Edoardo Bit sarà tra i protagonisti, insieme a Maurizio Corrado, del convegno “Tecnologia e applicazioni del verde verticale“, in programma al Saie il 17 ottobre alle ore 17.00 presso la “Piazza della normotecnica“, lo spazio promosso da Wolters Kluwer Italia dove si alterneranno momenti formativi gratuiti con massimi esperti di edilizia e architettura per tutta la durata del Salone. Tecnici ed esperti saranno inoltre disponibili nello spazio “Consulta i nostri esperti” all’interno della Piazza della normotecnica, per fornire consigli e indicazioni ai professionisti e ai visitatori del salone (clicca qui per consultare il programma completo).


Aspetti gestionali e manutentivi del verde verticale. Una sintesi, di Edoardo Bit

L’impiego nel progetto di un sistema d’inverdimento verticale richiede una costante attenzione gestionale.Attività che si rivela superiore dei normali materiali per l’edilizia e che sarà quindi impegnativa sia sotto l’aspetto prettamente esecutivo (ossia nel numero e nella tipologia delle operazioni richieste), che dal punto di vista energetico e monetario: all’aumentare del numero di lavorazioni accresce anche l’energia necessaria per attuarle, nonché i costi economici ad esse imputabili.

La gestione di una chiusura a verde è un’attività di tipo tripartito che interesserà l’apparato vegetale superficiale (eventualmente comprensivo dei relativi substrati di coltivo), i sottosistemi tecnologici di mediazione fra piante e parete, e quelli impiantistico-nutritizi per il mantenimento in vita dei vegetali; operazioni che avranno delle frequenze medie-annue diverse (Tab.1) a seconda che il sistema esaminato sia un rivestimento vegetale o una chiusura vegetata (per approfondire clicca qui).

Tab.1. Tabella riassuntiva delle frequenze medie annuali per le operazioni manutentive ordinarie: i valori riportati andranno comunque considerati indicativi soprattutto per quel che concerne l’apparato a verde, poiché la sua gestione è caratterizzata da una spiccata variabilità in funzione del numero e del tipo di specie presenti. (© Edoardo Bit)

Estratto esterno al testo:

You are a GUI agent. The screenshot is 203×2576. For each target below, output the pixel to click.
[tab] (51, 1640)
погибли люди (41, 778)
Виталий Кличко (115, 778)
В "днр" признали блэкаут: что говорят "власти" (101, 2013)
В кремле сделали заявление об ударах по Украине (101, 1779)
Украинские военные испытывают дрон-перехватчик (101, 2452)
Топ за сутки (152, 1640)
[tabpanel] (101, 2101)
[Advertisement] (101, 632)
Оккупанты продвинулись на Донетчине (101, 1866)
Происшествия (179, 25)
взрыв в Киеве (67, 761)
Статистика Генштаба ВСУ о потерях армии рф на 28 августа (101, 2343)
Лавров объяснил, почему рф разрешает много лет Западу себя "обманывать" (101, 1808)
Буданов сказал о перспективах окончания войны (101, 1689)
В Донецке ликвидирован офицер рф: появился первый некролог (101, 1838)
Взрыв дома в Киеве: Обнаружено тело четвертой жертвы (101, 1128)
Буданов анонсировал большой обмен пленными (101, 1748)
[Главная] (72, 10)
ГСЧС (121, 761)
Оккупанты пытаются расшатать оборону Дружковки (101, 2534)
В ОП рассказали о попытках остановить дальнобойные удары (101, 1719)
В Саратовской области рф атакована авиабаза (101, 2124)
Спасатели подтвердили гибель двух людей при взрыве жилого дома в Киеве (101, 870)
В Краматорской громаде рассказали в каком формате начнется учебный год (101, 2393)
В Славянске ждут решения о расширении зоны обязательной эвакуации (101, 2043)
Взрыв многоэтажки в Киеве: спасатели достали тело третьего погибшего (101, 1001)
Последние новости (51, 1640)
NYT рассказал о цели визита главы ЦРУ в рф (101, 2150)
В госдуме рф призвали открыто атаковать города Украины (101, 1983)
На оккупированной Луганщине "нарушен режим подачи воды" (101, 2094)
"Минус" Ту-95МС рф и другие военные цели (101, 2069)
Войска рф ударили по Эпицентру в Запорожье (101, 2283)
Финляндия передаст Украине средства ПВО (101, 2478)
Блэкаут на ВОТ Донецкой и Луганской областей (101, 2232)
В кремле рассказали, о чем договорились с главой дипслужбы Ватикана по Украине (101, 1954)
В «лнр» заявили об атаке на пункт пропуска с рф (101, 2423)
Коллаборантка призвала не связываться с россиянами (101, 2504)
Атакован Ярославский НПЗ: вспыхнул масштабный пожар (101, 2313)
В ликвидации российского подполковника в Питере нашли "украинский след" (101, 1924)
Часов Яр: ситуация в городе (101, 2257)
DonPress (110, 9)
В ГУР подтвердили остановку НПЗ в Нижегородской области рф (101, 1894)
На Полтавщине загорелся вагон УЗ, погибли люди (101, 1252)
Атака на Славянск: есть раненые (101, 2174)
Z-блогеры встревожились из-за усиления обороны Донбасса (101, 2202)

Le attività gestionali sono ulteriormente suddivisibili a seconda del tipo d’interventi che si rendano obbligatori. Se questi siano necessari in modo sistematico e ripetitivo durante la service life della parete potranno essere declinati come manutenzioni ordinarie; si tratterà invece di manutenzioni straordinarie quando derivanti da eventi che si manifestano solo con cadenze più rade o conseguentemente ad accadimenti non facilmente prevedibili.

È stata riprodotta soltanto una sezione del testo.